Mola verdiler. Hoca, kan ter içinde kalmış. Erbakan Hoca, Hasan abiye "Hasan bana bir abdest aldırın" dedi. Koca Başbakanı aldık, asker tuvaletine götürdük.

Ben, rahmetlinin ceketini aldım. Havlu kağıtlarını hazırladım. Merhumun biraz kilosu vardı. Askeriyenin lavaboları yüksekti. Bacağını zor kaldırıyordu. Hasan müdür, Erbakan Hocanın koluna girdi, tam sağ ayağından abdest alırken, içeriye Genelkurmay Başkanı İsmail Hakkı Karadayı girdi.

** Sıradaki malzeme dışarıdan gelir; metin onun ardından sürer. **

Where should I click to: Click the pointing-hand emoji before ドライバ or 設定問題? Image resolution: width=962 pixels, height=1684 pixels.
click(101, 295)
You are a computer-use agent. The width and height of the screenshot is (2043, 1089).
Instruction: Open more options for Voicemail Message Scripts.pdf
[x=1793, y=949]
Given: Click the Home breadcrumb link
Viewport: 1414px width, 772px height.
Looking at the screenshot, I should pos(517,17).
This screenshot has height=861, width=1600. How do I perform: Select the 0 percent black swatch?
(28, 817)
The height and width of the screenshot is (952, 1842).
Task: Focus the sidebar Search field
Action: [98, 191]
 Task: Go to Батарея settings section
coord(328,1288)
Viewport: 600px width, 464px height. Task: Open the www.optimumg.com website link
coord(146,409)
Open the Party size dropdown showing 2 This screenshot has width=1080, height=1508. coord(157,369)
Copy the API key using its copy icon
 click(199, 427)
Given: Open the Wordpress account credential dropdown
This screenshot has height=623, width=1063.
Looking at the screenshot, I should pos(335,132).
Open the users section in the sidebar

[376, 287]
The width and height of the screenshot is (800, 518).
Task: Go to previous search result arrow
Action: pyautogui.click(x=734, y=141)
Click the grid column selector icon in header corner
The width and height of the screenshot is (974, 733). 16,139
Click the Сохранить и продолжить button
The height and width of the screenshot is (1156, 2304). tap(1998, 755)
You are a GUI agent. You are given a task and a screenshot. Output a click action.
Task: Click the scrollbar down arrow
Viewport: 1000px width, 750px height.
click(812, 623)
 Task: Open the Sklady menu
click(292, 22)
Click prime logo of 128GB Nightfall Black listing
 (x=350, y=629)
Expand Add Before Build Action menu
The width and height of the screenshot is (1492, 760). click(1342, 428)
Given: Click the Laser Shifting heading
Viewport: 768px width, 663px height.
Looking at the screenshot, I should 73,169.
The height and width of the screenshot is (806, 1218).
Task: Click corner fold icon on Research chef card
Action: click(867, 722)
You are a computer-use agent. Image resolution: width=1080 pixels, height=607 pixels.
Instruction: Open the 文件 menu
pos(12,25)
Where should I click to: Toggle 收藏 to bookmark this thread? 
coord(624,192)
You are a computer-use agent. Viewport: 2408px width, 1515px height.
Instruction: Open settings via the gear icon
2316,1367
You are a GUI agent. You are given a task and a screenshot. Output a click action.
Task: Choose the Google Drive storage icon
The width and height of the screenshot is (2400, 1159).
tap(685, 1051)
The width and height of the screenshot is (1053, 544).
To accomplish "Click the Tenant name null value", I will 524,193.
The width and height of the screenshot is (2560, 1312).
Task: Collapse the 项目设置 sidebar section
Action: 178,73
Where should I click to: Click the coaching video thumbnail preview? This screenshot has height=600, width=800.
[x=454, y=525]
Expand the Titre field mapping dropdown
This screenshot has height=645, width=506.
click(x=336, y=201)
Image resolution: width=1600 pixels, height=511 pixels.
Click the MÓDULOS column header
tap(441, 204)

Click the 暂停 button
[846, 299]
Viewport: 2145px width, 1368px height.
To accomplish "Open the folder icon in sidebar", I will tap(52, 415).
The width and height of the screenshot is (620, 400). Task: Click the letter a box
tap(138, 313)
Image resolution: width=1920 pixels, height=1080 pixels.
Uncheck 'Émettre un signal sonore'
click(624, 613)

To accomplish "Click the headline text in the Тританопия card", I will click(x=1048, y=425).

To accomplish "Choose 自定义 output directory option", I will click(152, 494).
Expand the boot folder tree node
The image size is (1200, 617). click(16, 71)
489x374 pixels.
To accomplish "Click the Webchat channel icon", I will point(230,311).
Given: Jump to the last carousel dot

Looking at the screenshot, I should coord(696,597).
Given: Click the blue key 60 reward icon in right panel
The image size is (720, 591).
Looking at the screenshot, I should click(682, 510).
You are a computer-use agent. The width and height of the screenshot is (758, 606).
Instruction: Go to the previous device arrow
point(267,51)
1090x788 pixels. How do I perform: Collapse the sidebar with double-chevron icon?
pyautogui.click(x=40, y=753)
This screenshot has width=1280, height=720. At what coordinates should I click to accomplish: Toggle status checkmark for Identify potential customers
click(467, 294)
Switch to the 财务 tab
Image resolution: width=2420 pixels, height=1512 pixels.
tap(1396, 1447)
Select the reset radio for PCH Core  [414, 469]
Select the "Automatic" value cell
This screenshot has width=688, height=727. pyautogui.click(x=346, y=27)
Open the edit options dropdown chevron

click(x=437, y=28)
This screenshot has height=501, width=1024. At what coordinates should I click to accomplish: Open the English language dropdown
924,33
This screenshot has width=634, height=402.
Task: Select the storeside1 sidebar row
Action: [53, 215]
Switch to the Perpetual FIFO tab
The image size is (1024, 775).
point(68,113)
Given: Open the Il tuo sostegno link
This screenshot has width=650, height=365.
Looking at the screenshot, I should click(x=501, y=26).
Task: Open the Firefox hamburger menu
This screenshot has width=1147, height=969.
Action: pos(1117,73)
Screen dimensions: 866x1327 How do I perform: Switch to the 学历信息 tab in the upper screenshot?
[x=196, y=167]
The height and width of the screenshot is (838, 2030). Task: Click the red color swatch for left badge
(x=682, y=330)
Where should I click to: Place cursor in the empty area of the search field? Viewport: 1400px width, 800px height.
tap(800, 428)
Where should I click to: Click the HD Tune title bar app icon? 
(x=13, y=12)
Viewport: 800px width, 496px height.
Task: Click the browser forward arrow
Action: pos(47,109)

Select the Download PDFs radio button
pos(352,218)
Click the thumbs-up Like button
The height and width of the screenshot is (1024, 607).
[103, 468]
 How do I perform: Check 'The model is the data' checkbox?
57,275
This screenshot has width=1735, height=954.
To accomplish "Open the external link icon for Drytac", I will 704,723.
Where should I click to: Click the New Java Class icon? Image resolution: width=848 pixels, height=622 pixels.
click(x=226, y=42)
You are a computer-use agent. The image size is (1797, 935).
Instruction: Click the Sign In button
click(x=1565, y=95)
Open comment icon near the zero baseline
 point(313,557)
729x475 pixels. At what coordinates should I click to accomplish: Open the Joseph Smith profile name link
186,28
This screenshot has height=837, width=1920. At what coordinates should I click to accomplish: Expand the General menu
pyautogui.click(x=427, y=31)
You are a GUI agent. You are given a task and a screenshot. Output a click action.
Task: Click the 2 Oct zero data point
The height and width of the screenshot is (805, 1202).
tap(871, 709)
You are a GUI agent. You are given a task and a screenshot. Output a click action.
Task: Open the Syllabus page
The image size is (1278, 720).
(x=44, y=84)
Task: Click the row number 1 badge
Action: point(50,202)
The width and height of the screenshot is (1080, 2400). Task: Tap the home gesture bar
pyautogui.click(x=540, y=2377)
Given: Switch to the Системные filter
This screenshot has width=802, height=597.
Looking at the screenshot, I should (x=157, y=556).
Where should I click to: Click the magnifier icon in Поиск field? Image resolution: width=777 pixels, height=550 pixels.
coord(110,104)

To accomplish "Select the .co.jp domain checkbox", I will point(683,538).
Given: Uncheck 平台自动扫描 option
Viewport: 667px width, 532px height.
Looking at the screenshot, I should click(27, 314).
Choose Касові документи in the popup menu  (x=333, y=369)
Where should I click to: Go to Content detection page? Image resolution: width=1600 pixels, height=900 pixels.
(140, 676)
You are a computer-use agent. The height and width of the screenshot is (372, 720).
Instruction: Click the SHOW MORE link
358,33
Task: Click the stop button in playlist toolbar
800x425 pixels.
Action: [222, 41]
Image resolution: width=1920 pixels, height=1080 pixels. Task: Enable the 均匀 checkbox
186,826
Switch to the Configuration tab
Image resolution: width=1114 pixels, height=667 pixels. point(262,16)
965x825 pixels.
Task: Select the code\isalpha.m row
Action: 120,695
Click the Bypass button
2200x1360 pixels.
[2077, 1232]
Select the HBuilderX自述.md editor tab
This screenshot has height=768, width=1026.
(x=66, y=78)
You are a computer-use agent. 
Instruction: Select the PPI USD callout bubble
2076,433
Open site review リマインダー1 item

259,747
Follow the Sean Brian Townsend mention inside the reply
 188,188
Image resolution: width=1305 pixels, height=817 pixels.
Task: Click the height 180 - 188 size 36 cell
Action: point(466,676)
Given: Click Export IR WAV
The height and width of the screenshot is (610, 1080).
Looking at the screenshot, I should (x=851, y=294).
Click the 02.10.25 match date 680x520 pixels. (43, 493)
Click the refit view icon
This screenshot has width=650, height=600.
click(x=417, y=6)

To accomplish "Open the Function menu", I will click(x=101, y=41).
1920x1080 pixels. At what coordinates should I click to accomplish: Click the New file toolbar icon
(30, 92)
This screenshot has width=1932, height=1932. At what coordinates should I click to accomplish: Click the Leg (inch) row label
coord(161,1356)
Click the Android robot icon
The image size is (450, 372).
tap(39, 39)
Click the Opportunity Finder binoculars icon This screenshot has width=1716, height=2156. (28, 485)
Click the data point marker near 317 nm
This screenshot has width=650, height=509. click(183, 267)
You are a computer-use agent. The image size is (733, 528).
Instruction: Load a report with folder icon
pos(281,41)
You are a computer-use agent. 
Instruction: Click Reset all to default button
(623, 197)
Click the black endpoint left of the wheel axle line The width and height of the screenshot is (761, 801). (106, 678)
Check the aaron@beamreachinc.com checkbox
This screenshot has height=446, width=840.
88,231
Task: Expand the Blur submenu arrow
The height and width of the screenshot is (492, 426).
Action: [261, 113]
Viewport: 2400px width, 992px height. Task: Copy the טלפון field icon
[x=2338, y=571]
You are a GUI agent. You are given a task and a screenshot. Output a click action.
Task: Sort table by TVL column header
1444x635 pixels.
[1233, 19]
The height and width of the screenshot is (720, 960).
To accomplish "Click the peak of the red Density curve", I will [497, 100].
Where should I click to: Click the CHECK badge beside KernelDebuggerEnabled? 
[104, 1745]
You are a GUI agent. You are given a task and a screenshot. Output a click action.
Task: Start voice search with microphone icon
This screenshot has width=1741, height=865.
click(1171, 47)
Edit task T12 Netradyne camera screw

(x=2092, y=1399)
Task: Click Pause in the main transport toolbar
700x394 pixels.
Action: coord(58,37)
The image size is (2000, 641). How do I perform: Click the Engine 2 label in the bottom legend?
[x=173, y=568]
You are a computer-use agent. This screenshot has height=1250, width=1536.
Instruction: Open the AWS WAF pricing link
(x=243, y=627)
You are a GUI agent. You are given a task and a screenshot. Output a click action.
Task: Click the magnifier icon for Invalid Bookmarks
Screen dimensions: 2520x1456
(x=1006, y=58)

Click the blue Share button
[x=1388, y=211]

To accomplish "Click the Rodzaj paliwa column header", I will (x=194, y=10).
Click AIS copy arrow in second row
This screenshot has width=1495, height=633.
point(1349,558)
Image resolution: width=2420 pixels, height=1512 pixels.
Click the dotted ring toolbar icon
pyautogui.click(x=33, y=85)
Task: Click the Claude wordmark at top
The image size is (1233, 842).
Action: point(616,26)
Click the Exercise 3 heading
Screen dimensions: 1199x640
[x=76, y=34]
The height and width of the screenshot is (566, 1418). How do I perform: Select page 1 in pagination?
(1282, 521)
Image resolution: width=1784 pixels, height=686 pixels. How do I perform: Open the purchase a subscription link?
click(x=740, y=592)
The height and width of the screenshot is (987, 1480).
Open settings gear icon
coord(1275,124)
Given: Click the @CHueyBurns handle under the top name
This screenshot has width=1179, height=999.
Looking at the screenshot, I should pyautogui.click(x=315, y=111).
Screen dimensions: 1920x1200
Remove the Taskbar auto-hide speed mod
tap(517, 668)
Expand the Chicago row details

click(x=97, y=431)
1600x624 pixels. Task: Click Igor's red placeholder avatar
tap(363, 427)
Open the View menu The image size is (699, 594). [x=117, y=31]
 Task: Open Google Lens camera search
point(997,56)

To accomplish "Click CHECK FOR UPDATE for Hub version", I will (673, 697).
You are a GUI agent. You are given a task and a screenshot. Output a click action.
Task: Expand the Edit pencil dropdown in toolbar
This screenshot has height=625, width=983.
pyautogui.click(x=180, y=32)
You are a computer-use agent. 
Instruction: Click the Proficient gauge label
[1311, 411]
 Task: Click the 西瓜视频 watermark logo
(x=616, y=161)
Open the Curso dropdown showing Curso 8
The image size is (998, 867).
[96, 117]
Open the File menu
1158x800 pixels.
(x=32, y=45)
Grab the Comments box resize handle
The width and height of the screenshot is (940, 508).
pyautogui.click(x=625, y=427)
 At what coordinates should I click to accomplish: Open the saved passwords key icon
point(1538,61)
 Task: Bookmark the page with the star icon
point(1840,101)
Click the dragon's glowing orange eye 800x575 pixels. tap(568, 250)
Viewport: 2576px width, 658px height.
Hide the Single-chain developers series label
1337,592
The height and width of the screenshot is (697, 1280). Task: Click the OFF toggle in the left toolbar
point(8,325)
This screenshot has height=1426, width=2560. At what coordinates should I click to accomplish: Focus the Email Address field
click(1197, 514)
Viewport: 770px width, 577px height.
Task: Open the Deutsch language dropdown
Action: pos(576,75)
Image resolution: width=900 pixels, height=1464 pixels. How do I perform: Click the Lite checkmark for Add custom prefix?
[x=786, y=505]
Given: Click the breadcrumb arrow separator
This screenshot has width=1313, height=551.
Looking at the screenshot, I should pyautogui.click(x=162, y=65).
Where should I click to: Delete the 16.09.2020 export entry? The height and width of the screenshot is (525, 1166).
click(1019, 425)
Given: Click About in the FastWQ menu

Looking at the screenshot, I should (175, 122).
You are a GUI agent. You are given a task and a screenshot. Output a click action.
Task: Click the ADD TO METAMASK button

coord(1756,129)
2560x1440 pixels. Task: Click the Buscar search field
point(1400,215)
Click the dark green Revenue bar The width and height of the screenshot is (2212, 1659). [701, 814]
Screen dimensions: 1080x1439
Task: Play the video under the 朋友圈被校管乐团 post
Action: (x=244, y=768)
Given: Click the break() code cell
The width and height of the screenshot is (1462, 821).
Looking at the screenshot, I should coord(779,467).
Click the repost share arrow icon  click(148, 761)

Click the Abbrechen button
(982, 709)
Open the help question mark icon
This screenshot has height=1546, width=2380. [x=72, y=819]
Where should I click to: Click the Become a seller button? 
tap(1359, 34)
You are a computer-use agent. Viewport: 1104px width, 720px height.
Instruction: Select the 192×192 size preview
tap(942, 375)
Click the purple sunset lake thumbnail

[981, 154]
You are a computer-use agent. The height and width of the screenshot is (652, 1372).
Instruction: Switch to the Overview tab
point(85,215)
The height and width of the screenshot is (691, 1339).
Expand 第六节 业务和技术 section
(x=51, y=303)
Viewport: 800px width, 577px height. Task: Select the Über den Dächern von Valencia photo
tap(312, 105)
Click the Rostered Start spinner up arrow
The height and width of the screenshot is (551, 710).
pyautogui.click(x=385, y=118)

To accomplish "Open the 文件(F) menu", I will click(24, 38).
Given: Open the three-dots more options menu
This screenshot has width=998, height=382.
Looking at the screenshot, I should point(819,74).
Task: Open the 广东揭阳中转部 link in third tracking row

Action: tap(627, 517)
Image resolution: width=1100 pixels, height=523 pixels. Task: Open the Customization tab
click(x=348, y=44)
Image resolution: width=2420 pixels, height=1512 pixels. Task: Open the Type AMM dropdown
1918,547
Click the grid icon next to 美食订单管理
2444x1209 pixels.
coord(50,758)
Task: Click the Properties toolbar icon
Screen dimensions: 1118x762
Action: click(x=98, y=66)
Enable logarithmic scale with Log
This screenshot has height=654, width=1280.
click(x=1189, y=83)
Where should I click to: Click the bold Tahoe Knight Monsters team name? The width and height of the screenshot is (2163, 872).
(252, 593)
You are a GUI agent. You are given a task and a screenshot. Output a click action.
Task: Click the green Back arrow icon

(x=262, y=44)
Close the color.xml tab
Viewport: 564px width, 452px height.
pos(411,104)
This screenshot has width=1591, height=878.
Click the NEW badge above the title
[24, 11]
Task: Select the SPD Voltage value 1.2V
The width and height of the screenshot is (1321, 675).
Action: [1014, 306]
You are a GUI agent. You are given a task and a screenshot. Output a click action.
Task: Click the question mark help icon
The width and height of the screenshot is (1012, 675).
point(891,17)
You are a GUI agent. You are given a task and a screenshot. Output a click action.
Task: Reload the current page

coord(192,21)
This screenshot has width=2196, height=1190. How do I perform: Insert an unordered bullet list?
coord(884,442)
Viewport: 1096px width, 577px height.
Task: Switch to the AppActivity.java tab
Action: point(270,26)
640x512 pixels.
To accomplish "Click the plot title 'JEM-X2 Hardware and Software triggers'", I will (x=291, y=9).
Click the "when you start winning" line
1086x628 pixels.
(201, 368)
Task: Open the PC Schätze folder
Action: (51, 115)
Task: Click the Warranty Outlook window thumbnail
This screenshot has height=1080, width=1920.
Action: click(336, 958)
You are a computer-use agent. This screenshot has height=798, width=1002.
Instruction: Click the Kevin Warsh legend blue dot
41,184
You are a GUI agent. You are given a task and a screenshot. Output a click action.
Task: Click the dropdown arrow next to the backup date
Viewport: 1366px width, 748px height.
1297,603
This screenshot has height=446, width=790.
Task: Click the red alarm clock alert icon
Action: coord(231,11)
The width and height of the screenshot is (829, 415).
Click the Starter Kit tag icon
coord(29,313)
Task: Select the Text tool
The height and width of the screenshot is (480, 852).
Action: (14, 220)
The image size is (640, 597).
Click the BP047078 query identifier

İsmail Hakkı Karadayı, alaycı bir tavırla ve uygun olmayan bir görüntü ile "Hoca, abdest mi alıyorsun" dedi. Erbakan Hoca da ayağını indirdi ve "Evet, abdest alıyorum" dedi. Başbakan Erbakan'ın karşısında gülerek aşağılayıcı bir şekilde pisuara küçük abdestini yaptı. Çok çirkin bir görüntü yaşandı.

Ülkenin genelkurmay başkanının Başbakana yaptığı saygısızlığı asla unutmadım.

Erbakan Hoca abdestini yeni baştan almaya başladı. Abdest tazeledi, Hoca ayakkabısının arkasına bastı. "Nerede namaz kılacağız" dedi. Bu ülkenin Başbakan'ına askeriyede namaz kılacak yer arıyoruz. Şu duruma bakar mısınız?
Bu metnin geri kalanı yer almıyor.